What needs to be done
Copy the following records word for word.

Dataset
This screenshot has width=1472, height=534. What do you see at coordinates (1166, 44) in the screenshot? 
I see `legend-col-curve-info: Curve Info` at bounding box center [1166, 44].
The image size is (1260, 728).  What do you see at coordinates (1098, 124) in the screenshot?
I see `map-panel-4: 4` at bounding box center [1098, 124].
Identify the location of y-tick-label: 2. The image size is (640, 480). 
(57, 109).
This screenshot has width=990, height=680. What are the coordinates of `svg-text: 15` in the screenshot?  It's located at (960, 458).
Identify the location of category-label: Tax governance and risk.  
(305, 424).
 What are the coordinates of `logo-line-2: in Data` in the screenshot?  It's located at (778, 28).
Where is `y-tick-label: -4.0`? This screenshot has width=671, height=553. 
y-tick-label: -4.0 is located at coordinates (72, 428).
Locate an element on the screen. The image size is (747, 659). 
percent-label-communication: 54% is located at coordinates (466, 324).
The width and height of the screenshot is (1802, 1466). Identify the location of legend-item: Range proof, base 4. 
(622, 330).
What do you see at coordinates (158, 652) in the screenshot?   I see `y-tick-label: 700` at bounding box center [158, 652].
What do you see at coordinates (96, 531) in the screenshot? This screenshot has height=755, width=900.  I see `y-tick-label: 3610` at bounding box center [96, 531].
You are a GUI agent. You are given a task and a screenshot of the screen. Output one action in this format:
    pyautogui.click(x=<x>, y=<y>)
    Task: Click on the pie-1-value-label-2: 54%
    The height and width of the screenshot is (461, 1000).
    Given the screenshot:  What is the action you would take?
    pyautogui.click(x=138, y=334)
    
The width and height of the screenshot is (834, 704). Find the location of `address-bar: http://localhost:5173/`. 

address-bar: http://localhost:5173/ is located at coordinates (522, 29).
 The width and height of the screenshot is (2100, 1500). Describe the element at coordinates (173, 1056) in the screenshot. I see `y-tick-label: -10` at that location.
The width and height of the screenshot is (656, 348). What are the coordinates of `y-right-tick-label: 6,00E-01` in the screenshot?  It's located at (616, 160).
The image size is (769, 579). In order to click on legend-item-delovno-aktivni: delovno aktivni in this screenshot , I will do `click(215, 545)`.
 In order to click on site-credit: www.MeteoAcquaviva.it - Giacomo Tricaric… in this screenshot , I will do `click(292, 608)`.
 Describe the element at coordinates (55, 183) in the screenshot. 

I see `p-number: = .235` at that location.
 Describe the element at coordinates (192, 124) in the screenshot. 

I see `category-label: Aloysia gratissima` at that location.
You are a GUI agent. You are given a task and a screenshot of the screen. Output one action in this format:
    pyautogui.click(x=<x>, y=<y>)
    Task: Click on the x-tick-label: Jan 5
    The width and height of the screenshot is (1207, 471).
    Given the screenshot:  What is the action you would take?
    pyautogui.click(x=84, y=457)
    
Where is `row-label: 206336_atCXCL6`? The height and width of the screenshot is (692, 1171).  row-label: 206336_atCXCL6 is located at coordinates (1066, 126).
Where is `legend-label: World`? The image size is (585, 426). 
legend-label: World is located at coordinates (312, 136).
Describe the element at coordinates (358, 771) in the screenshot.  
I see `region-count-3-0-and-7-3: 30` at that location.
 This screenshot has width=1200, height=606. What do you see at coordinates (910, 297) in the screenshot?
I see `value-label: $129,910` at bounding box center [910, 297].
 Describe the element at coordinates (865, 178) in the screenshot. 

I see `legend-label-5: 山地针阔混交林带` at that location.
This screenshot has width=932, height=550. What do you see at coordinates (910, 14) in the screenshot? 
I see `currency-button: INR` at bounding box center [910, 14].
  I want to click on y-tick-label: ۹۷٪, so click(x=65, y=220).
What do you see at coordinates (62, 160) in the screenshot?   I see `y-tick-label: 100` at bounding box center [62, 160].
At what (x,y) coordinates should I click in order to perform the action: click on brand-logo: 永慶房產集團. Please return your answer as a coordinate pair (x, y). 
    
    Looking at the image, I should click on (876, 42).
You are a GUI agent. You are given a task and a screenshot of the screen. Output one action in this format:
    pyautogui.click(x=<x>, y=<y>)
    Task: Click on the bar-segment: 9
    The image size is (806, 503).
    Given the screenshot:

Solved problem
This screenshot has width=1472, height=534. What do you see at coordinates (1166, 44) in the screenshot? 
I see `legend-col-curve-info: Curve Info` at bounding box center [1166, 44].
The image size is (1260, 728).  What do you see at coordinates (1098, 124) in the screenshot?
I see `map-panel-4: 4` at bounding box center [1098, 124].
Identify the location of y-tick-label: 2. The image size is (640, 480). 
(57, 109).
This screenshot has width=990, height=680. What are the coordinates of `svg-text: 15` in the screenshot?  It's located at (960, 458).
Identify the location of category-label: Tax governance and risk.  
(305, 424).
 What are the coordinates of `logo-line-2: in Data` in the screenshot?  It's located at (778, 28).
Where is `y-tick-label: -4.0`? This screenshot has width=671, height=553. 
y-tick-label: -4.0 is located at coordinates (72, 428).
Locate an element on the screen. The image size is (747, 659). 
percent-label-communication: 54% is located at coordinates (466, 324).
The width and height of the screenshot is (1802, 1466). Identify the location of legend-item: Range proof, base 4. 
(622, 330).
What do you see at coordinates (158, 652) in the screenshot?   I see `y-tick-label: 700` at bounding box center [158, 652].
What do you see at coordinates (96, 531) in the screenshot? This screenshot has height=755, width=900.  I see `y-tick-label: 3610` at bounding box center [96, 531].
You are a GUI agent. You are given a task and a screenshot of the screen. Output one action in this format:
    pyautogui.click(x=<x>, y=<y>)
    Task: Click on the pie-1-value-label-2: 54%
    The height and width of the screenshot is (461, 1000).
    Given the screenshot:  What is the action you would take?
    pyautogui.click(x=138, y=334)
    
The width and height of the screenshot is (834, 704). Find the location of `address-bar: http://localhost:5173/`. 

address-bar: http://localhost:5173/ is located at coordinates (522, 29).
 The width and height of the screenshot is (2100, 1500). Describe the element at coordinates (173, 1056) in the screenshot. I see `y-tick-label: -10` at that location.
The width and height of the screenshot is (656, 348). What are the coordinates of `y-right-tick-label: 6,00E-01` in the screenshot?  It's located at (616, 160).
The image size is (769, 579). In order to click on legend-item-delovno-aktivni: delovno aktivni in this screenshot , I will do `click(215, 545)`.
 In order to click on site-credit: www.MeteoAcquaviva.it - Giacomo Tricaric… in this screenshot , I will do `click(292, 608)`.
 Describe the element at coordinates (55, 183) in the screenshot. 

I see `p-number: = .235` at that location.
 Describe the element at coordinates (192, 124) in the screenshot. 

I see `category-label: Aloysia gratissima` at that location.
You are a GUI agent. You are given a task and a screenshot of the screen. Output one action in this format:
    pyautogui.click(x=<x>, y=<y>)
    Task: Click on the x-tick-label: Jan 5
    The width and height of the screenshot is (1207, 471).
    Given the screenshot:  What is the action you would take?
    pyautogui.click(x=84, y=457)
    
Where is `row-label: 206336_atCXCL6`? The height and width of the screenshot is (692, 1171).  row-label: 206336_atCXCL6 is located at coordinates (1066, 126).
Where is `legend-label: World`? The image size is (585, 426). 
legend-label: World is located at coordinates (312, 136).
Describe the element at coordinates (358, 771) in the screenshot.  
I see `region-count-3-0-and-7-3: 30` at that location.
 This screenshot has width=1200, height=606. What do you see at coordinates (910, 297) in the screenshot?
I see `value-label: $129,910` at bounding box center [910, 297].
 Describe the element at coordinates (865, 178) in the screenshot. 

I see `legend-label-5: 山地针阔混交林带` at that location.
This screenshot has width=932, height=550. What do you see at coordinates (910, 14) in the screenshot? 
I see `currency-button: INR` at bounding box center [910, 14].
  I want to click on y-tick-label: ۹۷٪, so click(x=65, y=220).
What do you see at coordinates (62, 160) in the screenshot?   I see `y-tick-label: 100` at bounding box center [62, 160].
At what (x,y) coordinates should I click in order to perform the action: click on brand-logo: 永慶房產集團. Please return your answer as a coordinate pair (x, y). 
    
    Looking at the image, I should click on (876, 42).
You are a GUI agent. You are given a task and a screenshot of the screen. Output one action in this format:
    pyautogui.click(x=<x>, y=<y>)
    Task: Click on the bar-segment: 9
    The image size is (806, 503).
    Given the screenshot:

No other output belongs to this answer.